Friday, February 03, 2006

Nature or Nurture?

At some point in almost every parents’ existence, they realize that they have adopted some or all of the same mannerisms that they disliked so much in their own parents. This can come in the form of yelling strangely catchy, but benign phrases that we have no intention of following through on, or on the opposite extreme, it might be physical abuse.
This dissertation in poor parenting skills focuses on the former, though may touch on the latter.

Before you scoff and yell at your monitor, “Not ME!”, really think about it. Do some soul-searching. You may have pushed it to the back of your over-taxed brain, but it is there, in a dusty corner, ready to rear its’ ugly head when you least expect it.

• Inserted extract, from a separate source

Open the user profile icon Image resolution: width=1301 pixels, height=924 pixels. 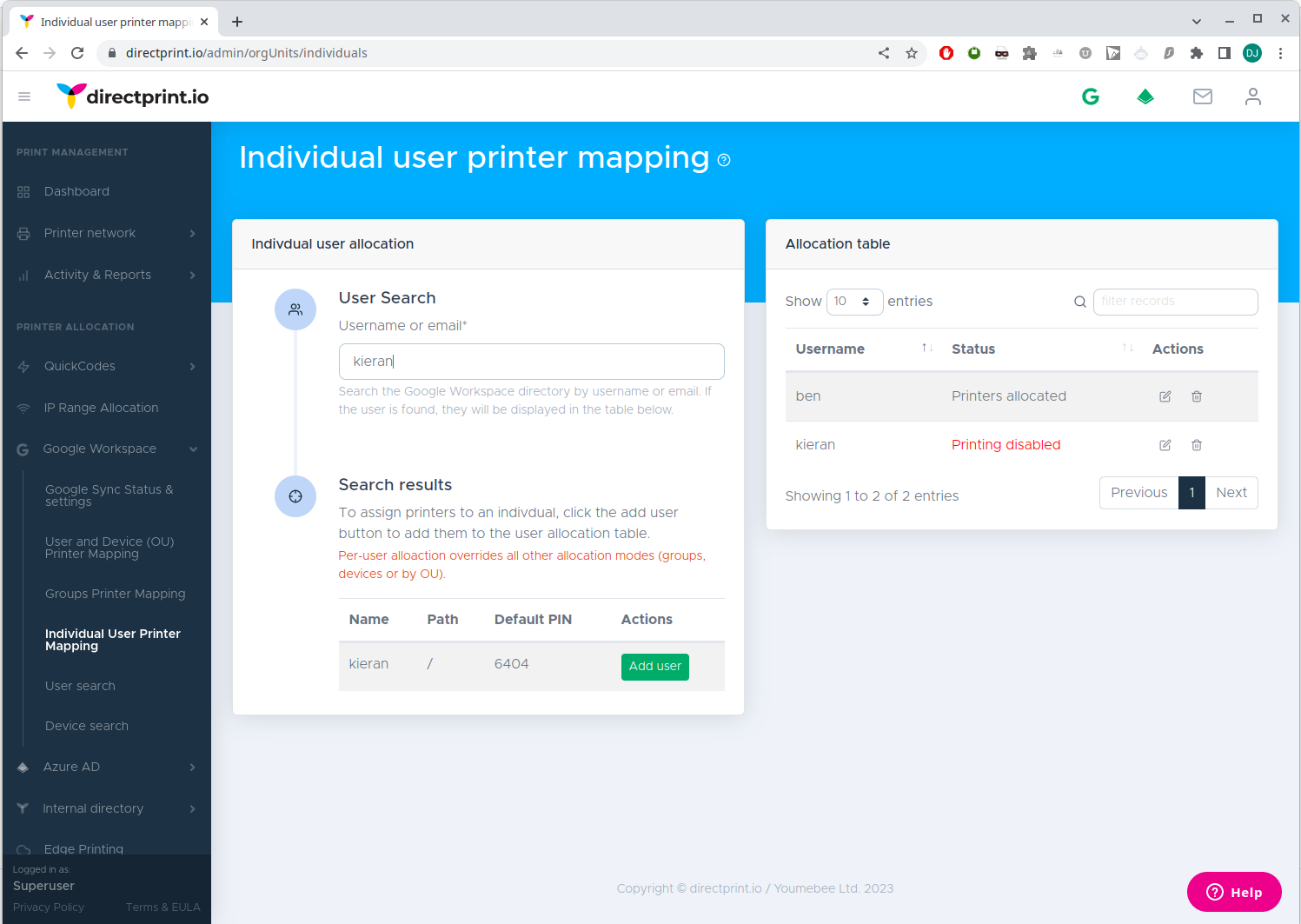click(x=1252, y=96)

For me, these moments come when I’m chastising one or both of my mutants-from-hell. As if from a distance place, phrases like, “Don’t MAKE me come in there!” pass my vocal chords. Or, one of my favorites, “I’ll put something on you that AJAX won’t take off!” My kids don’t even know what Ajax is, not to mention what kinds of stains it removed from bathtubs in commercials from the ‘60’s. Now, to be perfectly fair, this is more likely to be a case of nature, rather than nurture. I mean, my Mom said the first phrase quite often, but I can say with a clear conscience that she never once uttered the words, “I’ll beat you like a redheaded step-child!” together in a sentence. Especially THAT sentence.

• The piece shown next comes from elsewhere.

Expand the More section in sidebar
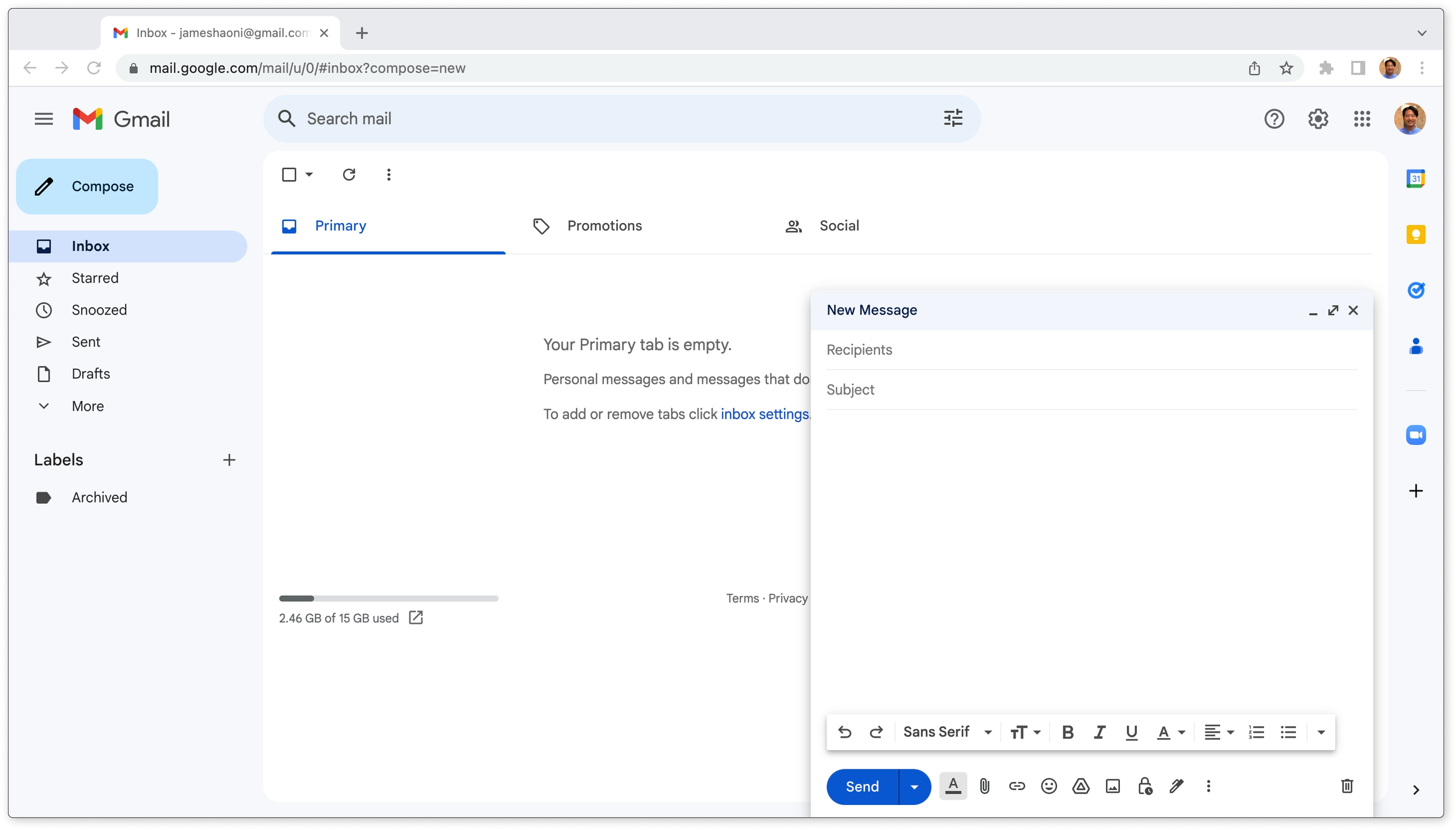This screenshot has width=1456, height=830. point(87,406)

I, however, have and do. Being a redhead myself, that was one of those phrases that made me raise an eyebrow at the person who had uttered it. I was an adult before I realized what the significance of being a redheaded stepchild was. I am no one’s step-child, and my youngest son is also a redhead, so you might think I’d avoid hackneyed euphemisms like that one and many others.

But NO. I can’t remember where the disgustingly graphic [warning!] idiom “You are slower than owl snot dripping off a doorknob!” came from. My father frequently intoned, “I’ll skin you alive!”, but in the twenty-first century that phrase has lost its punch. From a refrigerator magnet I stole: “I’d slap you, but shit splatters”, but that makes me feel guilty for swearing, and my rug-rats are still too young to grasp the visual images that it raises for someone who has been hit with fresh manure.

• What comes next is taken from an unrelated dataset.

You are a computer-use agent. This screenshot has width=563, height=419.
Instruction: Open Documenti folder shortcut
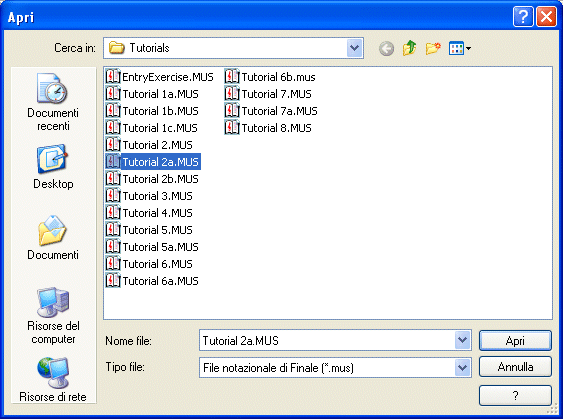53,237
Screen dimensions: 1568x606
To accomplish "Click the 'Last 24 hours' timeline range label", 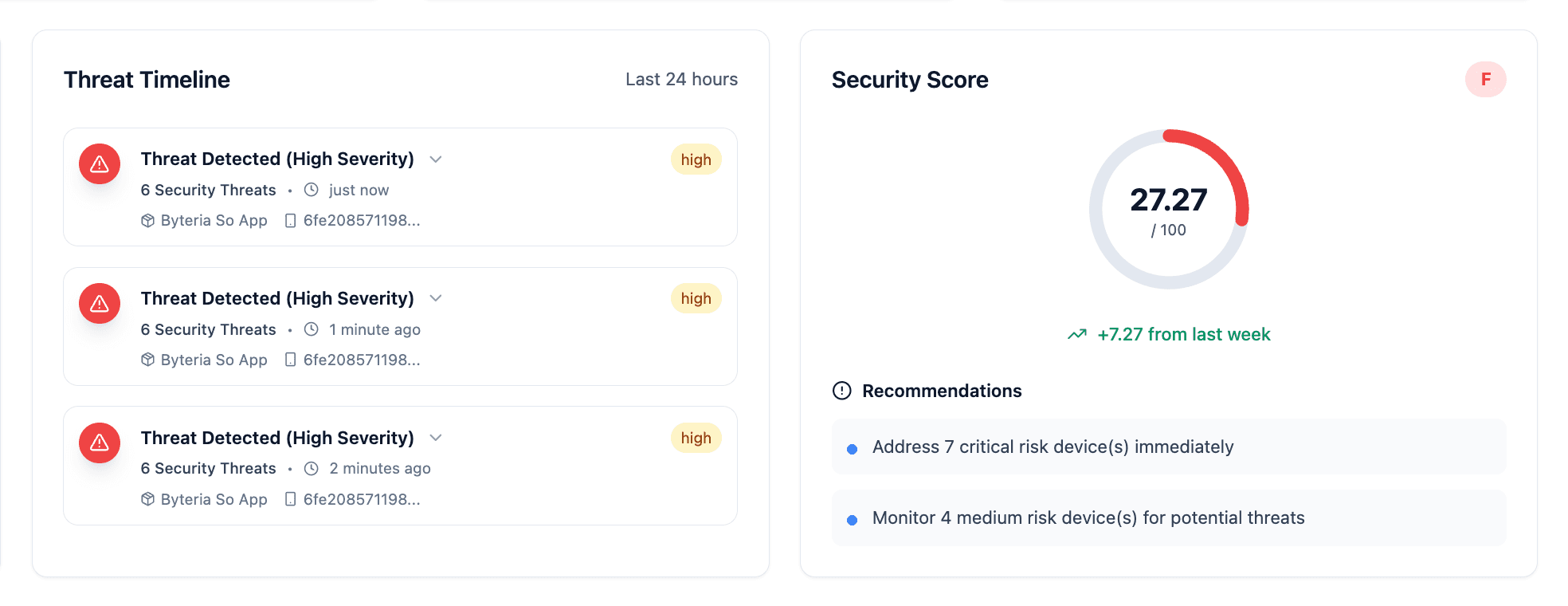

I do a fair imitation of a growl, deep in my throat, like a mother tiger warning her cub not to use its’ claws. That only seems to work on the cat, though. Unfortunately, this unsuccessful threatening behavior - like the sentences in quotes preceding - generate nothing more than giggles. My kids think I’m hilarious. Nothing puts a damper on righteous anger faster than children pointing and snickering behind their hands.